» What you are asked to do: Return the data below exactly, but only from the line containing "Son Eklenen (195, 1383)" through the line containing "Vezirköprü’de Danışma Meclisi Toplantısı (164, 1991)", with both of those lines included.

==================================================

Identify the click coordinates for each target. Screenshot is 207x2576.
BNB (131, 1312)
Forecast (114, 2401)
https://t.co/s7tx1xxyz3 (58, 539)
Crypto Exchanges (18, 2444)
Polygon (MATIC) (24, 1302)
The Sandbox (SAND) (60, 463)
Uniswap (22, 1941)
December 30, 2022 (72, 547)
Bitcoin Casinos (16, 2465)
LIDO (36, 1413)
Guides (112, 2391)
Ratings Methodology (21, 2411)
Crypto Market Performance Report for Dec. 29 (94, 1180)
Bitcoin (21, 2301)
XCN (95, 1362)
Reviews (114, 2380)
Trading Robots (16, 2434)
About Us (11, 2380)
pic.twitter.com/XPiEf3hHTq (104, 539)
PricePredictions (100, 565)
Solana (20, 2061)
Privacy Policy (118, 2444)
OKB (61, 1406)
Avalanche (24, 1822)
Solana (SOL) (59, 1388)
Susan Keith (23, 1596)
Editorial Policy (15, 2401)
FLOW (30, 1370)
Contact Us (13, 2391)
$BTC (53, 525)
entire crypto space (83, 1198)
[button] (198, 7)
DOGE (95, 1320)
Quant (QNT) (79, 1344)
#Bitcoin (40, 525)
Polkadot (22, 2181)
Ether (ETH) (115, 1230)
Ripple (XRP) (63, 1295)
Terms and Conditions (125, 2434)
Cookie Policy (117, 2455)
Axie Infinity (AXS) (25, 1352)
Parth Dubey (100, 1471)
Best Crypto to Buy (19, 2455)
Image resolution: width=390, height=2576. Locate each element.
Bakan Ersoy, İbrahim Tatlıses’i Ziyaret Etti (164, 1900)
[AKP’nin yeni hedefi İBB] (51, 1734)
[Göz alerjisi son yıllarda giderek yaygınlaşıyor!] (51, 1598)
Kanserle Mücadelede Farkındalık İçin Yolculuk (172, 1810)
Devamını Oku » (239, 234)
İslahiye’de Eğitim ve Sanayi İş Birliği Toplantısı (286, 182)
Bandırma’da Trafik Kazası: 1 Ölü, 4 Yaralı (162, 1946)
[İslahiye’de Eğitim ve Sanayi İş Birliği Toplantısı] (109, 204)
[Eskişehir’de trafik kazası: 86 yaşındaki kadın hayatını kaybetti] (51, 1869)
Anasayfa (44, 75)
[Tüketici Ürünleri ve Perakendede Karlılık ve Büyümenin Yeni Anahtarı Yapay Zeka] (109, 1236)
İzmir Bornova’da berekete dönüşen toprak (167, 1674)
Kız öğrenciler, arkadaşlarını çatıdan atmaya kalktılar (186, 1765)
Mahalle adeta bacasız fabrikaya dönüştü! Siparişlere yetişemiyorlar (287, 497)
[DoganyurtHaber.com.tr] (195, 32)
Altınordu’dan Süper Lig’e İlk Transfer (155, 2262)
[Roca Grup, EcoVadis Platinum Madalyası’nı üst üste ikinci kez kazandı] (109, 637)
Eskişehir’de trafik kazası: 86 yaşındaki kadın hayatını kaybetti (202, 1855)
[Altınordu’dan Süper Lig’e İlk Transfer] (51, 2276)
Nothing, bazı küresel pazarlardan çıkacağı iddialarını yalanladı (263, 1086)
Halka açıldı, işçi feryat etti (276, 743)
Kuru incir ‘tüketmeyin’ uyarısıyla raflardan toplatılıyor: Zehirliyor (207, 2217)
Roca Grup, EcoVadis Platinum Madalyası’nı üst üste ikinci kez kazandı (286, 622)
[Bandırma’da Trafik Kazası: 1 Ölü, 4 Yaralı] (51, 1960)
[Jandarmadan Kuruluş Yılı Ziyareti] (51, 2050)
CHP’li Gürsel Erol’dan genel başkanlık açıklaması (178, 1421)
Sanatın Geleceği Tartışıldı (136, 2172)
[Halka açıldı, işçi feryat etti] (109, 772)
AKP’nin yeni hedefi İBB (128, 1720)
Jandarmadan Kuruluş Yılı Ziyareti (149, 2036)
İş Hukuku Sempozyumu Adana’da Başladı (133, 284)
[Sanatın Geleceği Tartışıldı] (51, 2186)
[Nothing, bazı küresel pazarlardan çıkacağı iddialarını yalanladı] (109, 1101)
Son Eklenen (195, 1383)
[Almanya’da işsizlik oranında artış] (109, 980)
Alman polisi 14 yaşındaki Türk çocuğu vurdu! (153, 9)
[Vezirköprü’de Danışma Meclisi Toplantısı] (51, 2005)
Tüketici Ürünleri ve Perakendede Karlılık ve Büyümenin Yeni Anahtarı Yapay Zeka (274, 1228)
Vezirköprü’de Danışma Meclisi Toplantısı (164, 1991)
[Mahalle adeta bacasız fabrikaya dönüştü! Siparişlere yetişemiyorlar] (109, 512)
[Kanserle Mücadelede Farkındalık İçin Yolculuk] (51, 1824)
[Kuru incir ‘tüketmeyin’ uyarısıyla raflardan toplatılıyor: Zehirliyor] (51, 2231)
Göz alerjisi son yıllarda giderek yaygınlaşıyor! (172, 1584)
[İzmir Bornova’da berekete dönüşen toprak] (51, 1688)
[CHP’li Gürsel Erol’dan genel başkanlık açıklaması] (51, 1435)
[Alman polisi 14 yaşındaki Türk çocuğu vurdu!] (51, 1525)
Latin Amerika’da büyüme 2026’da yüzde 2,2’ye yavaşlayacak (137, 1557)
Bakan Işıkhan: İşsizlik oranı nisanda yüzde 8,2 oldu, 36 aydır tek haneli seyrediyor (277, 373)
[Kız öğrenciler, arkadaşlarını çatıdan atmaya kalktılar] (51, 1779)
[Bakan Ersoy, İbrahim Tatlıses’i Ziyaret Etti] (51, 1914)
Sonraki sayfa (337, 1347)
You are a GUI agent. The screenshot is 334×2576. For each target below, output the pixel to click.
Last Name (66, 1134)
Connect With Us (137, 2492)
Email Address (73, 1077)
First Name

==================================================

» Answer:
Son Eklenen (195, 1383)
[Almanya’da işsizlik oranında artış] (109, 980)
Alman polisi 14 yaşındaki Türk çocuğu vurdu! (153, 9)
[Vezirköprü’de Danışma Meclisi Toplantısı] (51, 2005)
Tüketici Ürünleri ve Perakendede Karlılık ve Büyümenin Yeni Anahtarı Yapay Zeka (274, 1228)
Vezirköprü’de Danışma Meclisi Toplantısı (164, 1991)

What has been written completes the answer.